Document passage -
Here was a seemingly mentally competent adult recommending that we force a
largely minority population to go out in the fields and pick lettuce and
cotton. You wanted to hit him over the head and scream: Is this ringing any
bells, Representative Rohrabacher? Are we repealing the Emancipation
Proclamation, too?
But this week the action moved over to the Senate, where pomposity generally
has a restraining influence on stupidity. And indeed the major bill in the
Senate, first conceived by John McCain and Ted Kennedy and refined by Arlen
Specter, was immediately more sensible than anything that had emerged from
the House.
The Specter bill acknowledged a few realities. First, a highly skilled
nation like ours needs to import unskilled workers to do miserable jobs.
Second, government is simply not powerful enough to hold off the global
economy. You cannot build a wall around the United States that will
successfully keep out the workers the U.S. economy demands.
The Specter bill balanced border enforcement with worker programs. It would
build sluice gates regulating the flow of immigrants, not a wall.
But the Specter bill didn't have enough Republican support to pass. So an
amazing thing happened. Senators tried to find a viable center.
Mel Martinez and Chuck Hagel forged a compromise proposal. McCain and
Kennedy latched on. So did Bill Frist (who decided he'd swung too far over
toward the anti-immigrant crowd) and the White House.

Exercise brief - Repeat word for word everything in the passage on the Senate immigration debate, from "Second, government is" down to "the White House.".

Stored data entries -

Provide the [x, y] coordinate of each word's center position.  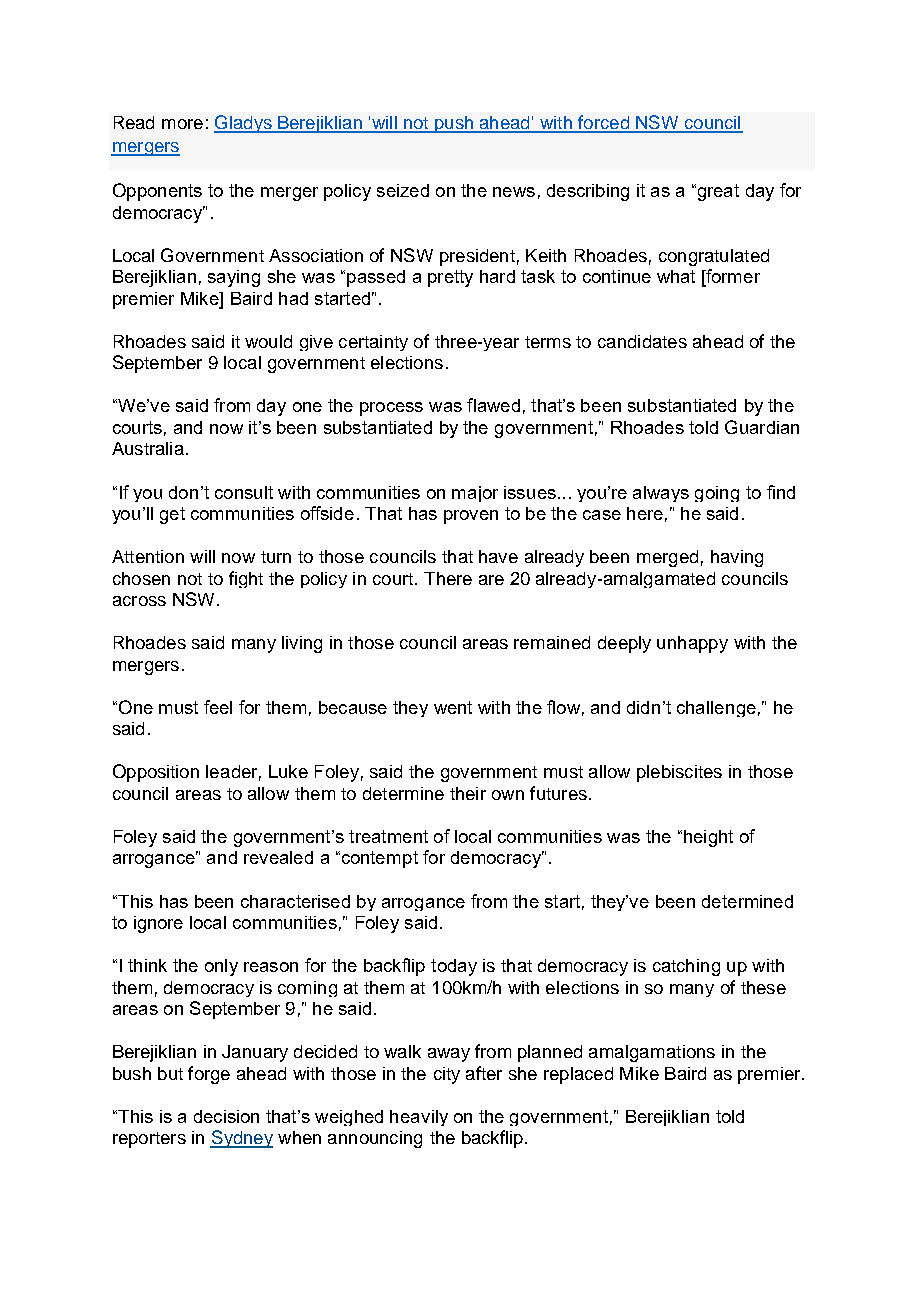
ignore [158, 924]
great [717, 192]
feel [218, 707]
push [454, 124]
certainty [373, 343]
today [454, 967]
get [172, 515]
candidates [642, 341]
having [737, 558]
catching [686, 967]
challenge [716, 709]
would [268, 341]
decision [226, 1116]
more [182, 124]
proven [471, 517]
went [453, 707]
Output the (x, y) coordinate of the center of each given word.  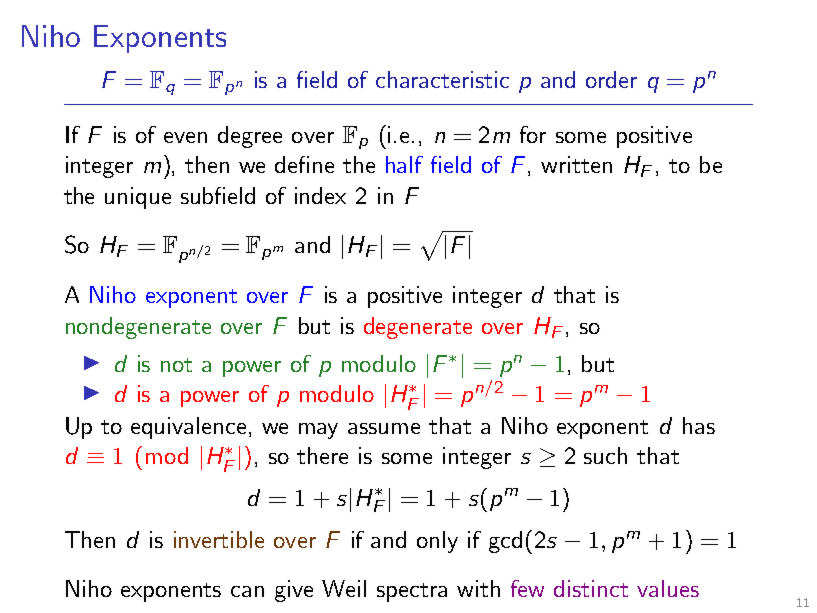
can (247, 591)
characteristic (442, 79)
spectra (412, 592)
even (185, 137)
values (668, 588)
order (611, 79)
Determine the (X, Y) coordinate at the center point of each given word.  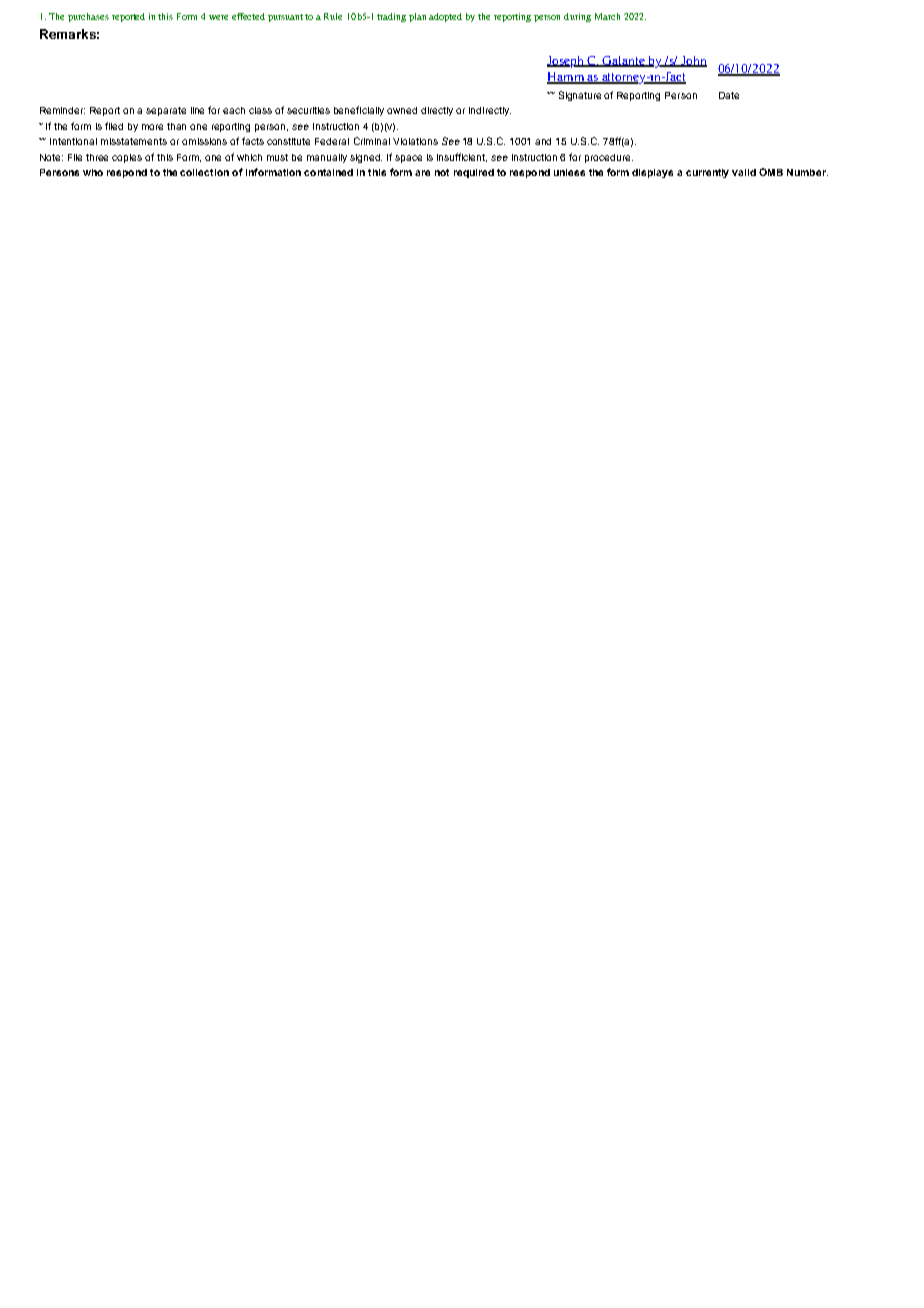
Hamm (566, 78)
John (693, 61)
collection (204, 172)
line (197, 110)
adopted (445, 17)
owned (402, 110)
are (422, 173)
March (607, 16)
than (176, 126)
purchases (88, 17)
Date (729, 95)
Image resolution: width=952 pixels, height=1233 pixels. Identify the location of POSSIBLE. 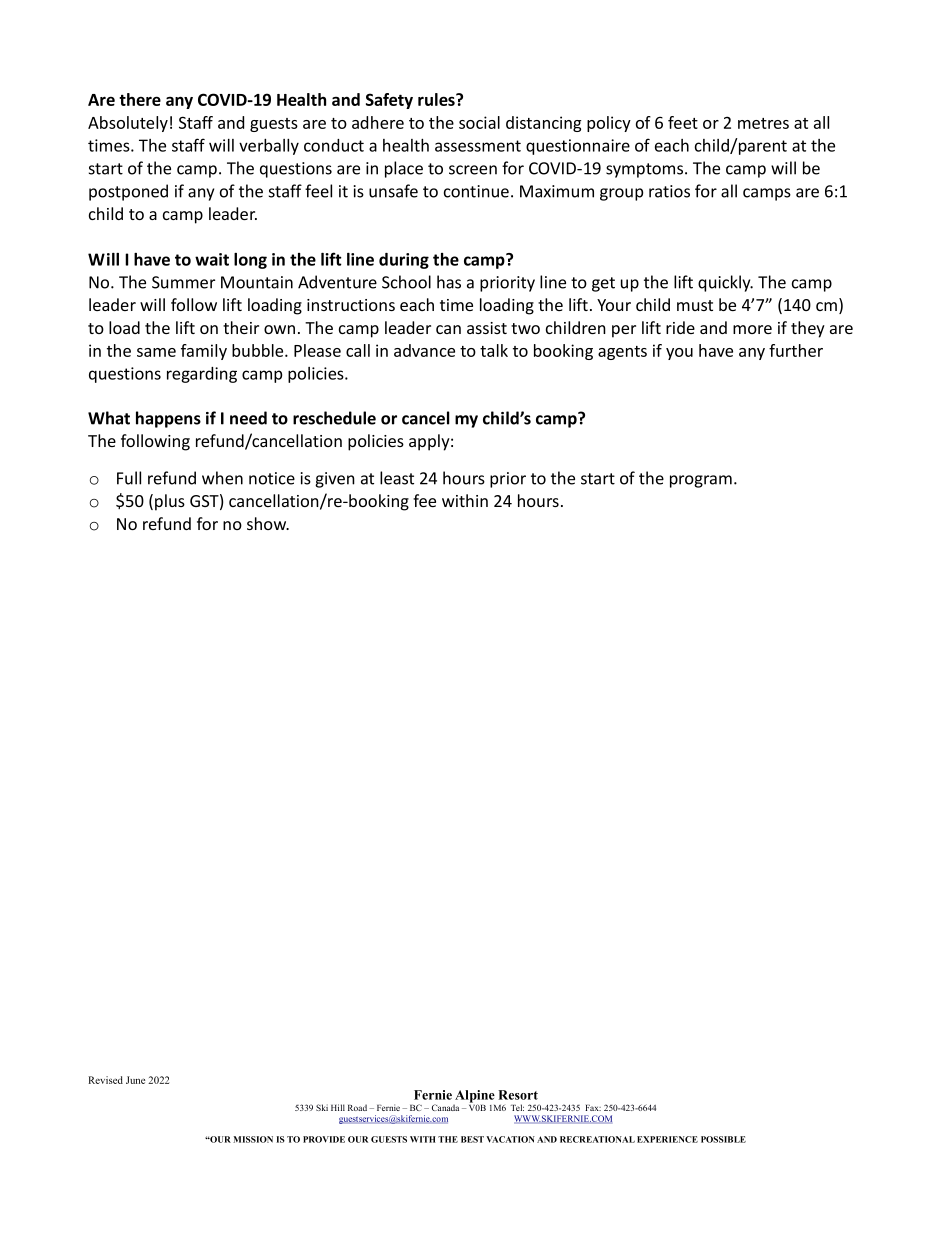
(723, 1139).
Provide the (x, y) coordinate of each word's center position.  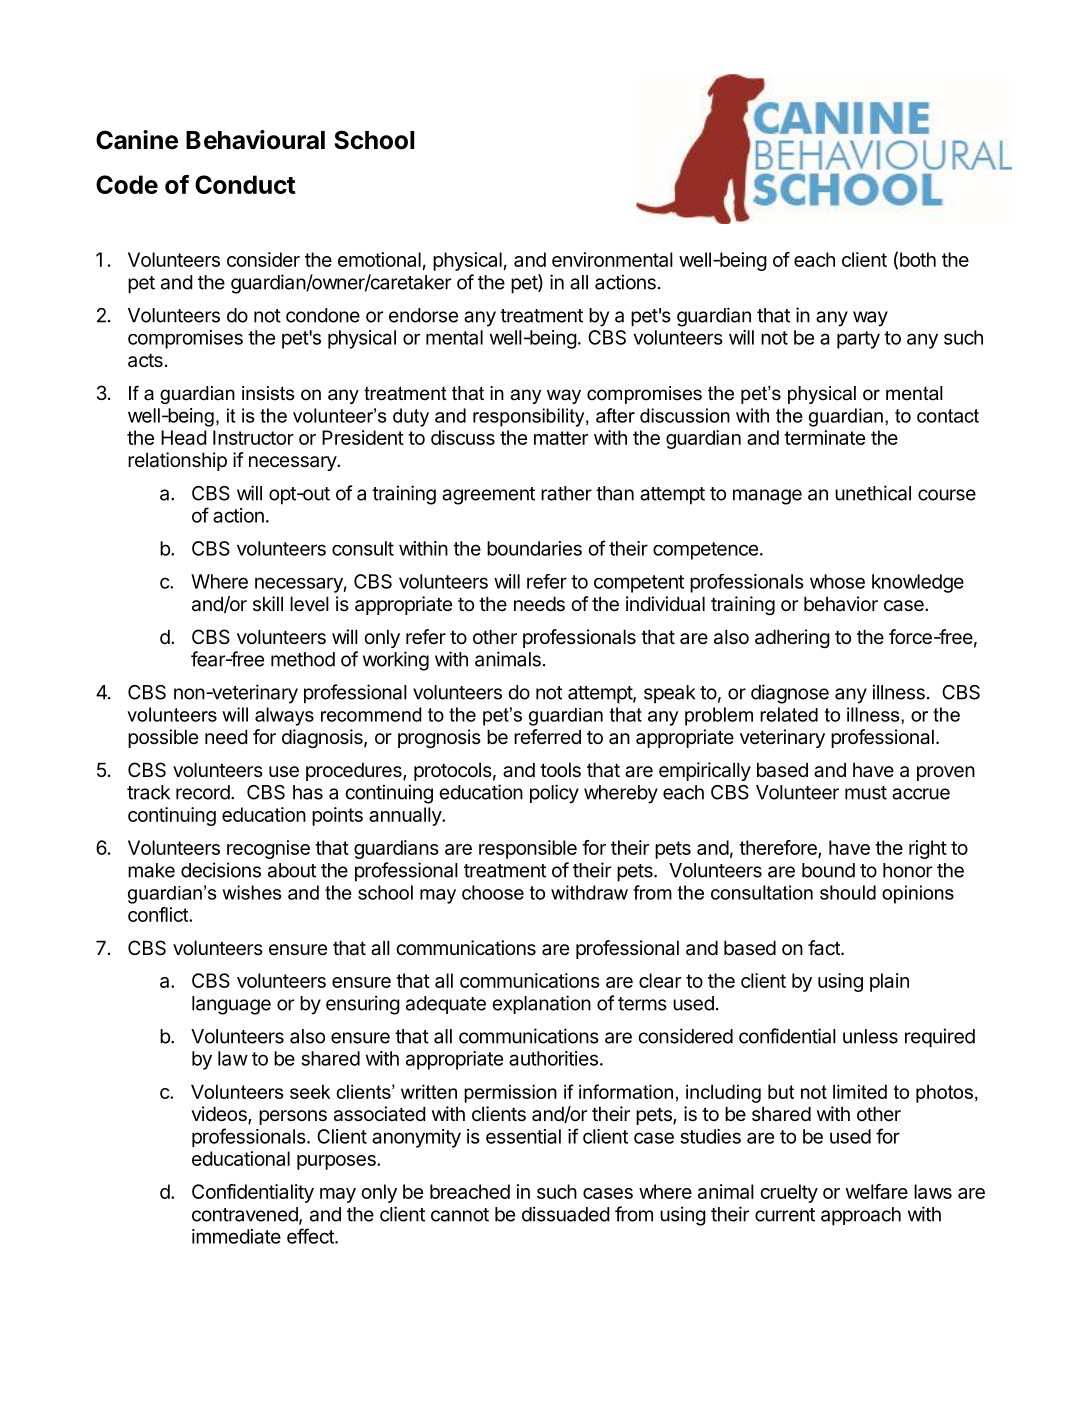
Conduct (245, 184)
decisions (221, 870)
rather (566, 493)
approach (861, 1216)
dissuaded (565, 1214)
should (848, 892)
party (858, 340)
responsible (528, 849)
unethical (873, 493)
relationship (177, 461)
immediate (236, 1236)
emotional (379, 259)
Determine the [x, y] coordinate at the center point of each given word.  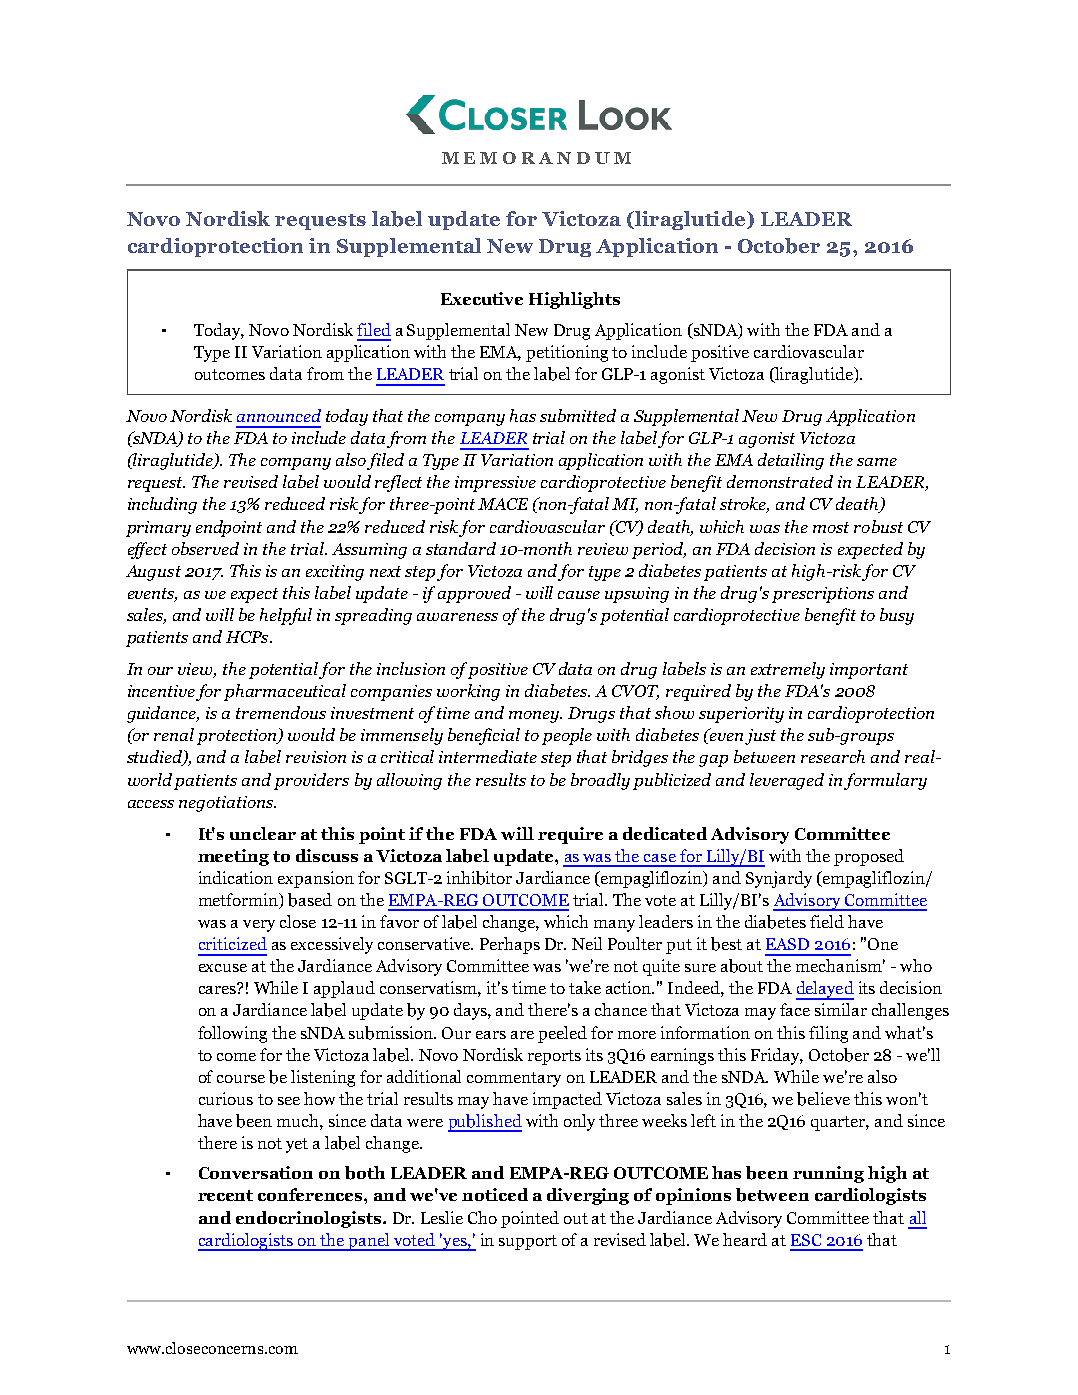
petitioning [567, 353]
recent [225, 1195]
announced [279, 415]
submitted [578, 415]
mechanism [840, 965]
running [828, 1174]
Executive [482, 298]
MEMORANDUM [536, 158]
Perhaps [510, 945]
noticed [495, 1194]
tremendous [281, 712]
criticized [233, 943]
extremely [788, 670]
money [535, 717]
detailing [791, 461]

Exercise answer -
Second, government is simply not powerful enough to hold off the global
economy. You cannot build a wall around the United States that will
successfully keep out the workers the U.S. economy demands.
The Specter bill balanced border enforcement with worker programs. It would
build sluice gates regulating the flow of immigrants, not a wall.
But the Specter bill didn't have enough Republican support to pass. So an
amazing thing happened. Senators tried to find a viable center.
Mel Martinez and Chuck Hagel forged a compromise proposal. McCain and
Kennedy latched on. So did Bill Frist (who decided he'd swung too far over
toward the anti-immigrant crowd) and the White House.